Passage to read.
Data Catalogue Interoperability Meeting
June 23, 2011
by Christopher Gutteridge
I’ve just come back from a two day meeting one making data catalogs interoperable.
There’s some interesting things going on and CKAN is by far the most established data catalog tool, but it frustrates me that they are basically re-implementing EPrints starting from a different goal. On the flip side, maybe parallel evolution is a natural pheonomena. None the less the CKAN community should pay more attention to the, now mature, repository community.
Data Catalogs have a few quirks. One is that they are really not aimed at the general public. Only a small number of people can actually work with data and this should inform descisions.
The meeting had a notable split in methodologies, but not an acrimonious one. In one camp we have the URIs+RDF approach (which is now my comfort zone) and on the other GUID plus JSON. The concensus was that JSON & RDF are both useful for different approaches. Expressing lossless RDF via JSON just removes the benefits people get from using JSON (easy to parse & understand at a glance).
A Dataset by any other Name
A key issue is that dataset and dataset catalogue are very loaded terms. We agreed, for the purposes of interoperability that a dataset record is something which describes a single set of data, not an aggregation. Each distribution of a dcat:dataset should give access to the whole of the dataset(ish). Specifically this means that a dataset (lower-case d) which is described as the sum of serveral datasets is a slightly different catalog record and may be described as a list of simple dcat:datasets.
Roughly speaking the model of a (abstract, interoperable) data-catalog is
- Dataset (simple kind)
- Distributions (Endpoints, Download URLS, indirect links to the pages you can get the data from or instructions of how to get the data)
- Dataset (simple kind)

Actions to take.
#1 Rewrite the paragraph of the meeting report that begins "The meeting had a notable split" as a concise bulleted list that keeps its main facts.
#2 Change "camp" to "faction" in the meeting report, and give the passage that begins at the words "The meeting had" and stops after "at a glance).".
The material that follows comes from a separate source.

Stored data.
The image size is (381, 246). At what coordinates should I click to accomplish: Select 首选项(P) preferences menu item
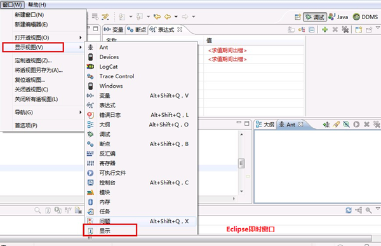[x=26, y=126]
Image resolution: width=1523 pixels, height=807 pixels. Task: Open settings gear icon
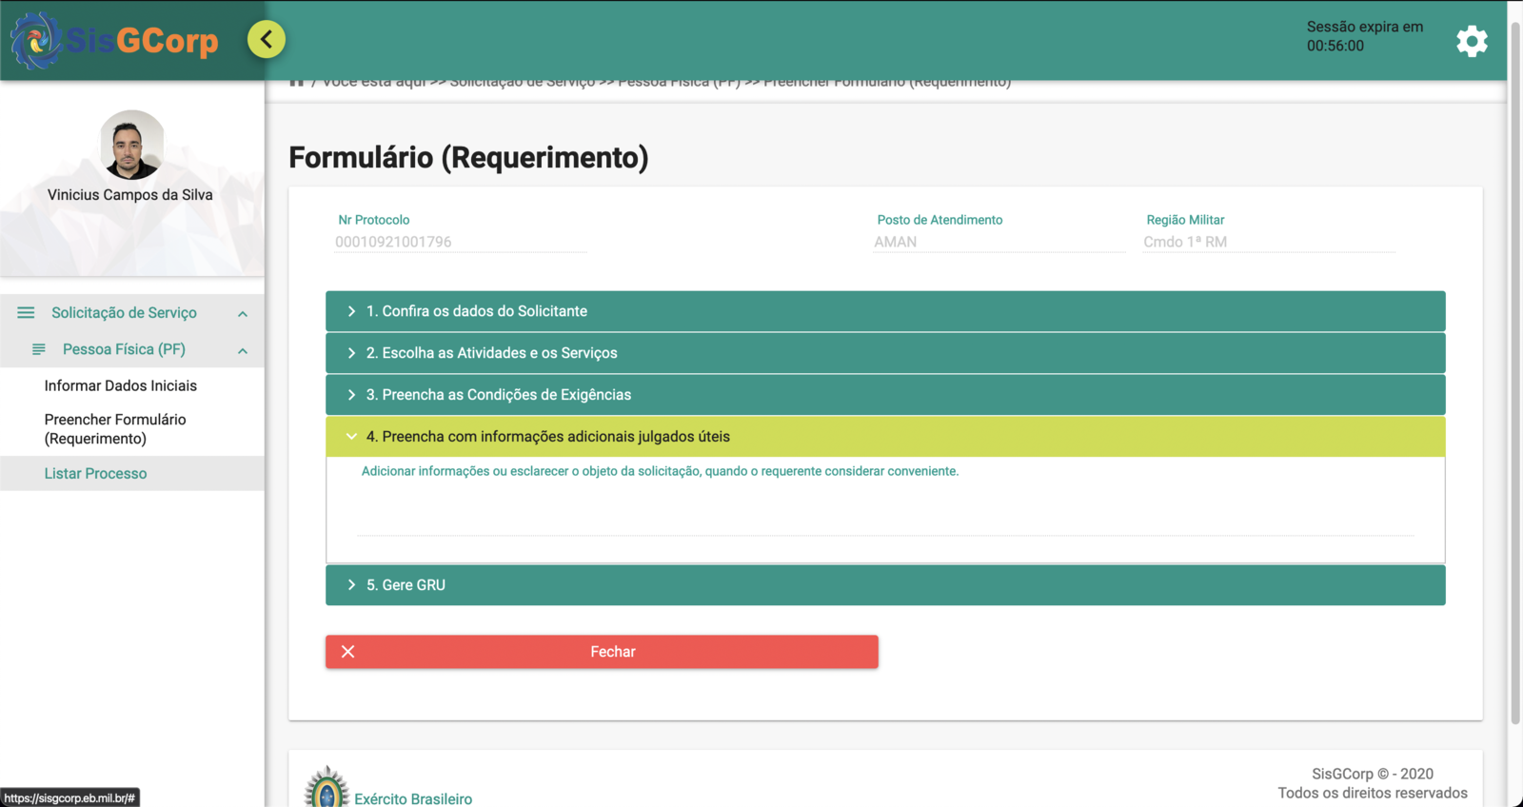(1472, 41)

Answers given.
#1
- The meeting showed a clear but not acrimonious split in methodology.
- One camp favored URIs plus RDF, the author's comfort zone. The other favored GUIDs plus JSON.
- The consensus was that JSON and RDF are each useful for different approaches.
- Expressing lossless RDF through JSON removes the benefits people get from JSON: it is easy to parse and easy to understand at a glance.

#2
The meeting had a notable split in methodologies, but not an acrimonious one. In one faction we have the URIs+RDF approach (which is now my comfort zone) and on the other GUID plus JSON. The concensus was that JSON & RDF are both useful for different approaches. Expressing lossless RDF via JSON just removes the benefits people get from using JSON (easy to parse & understand at a glance).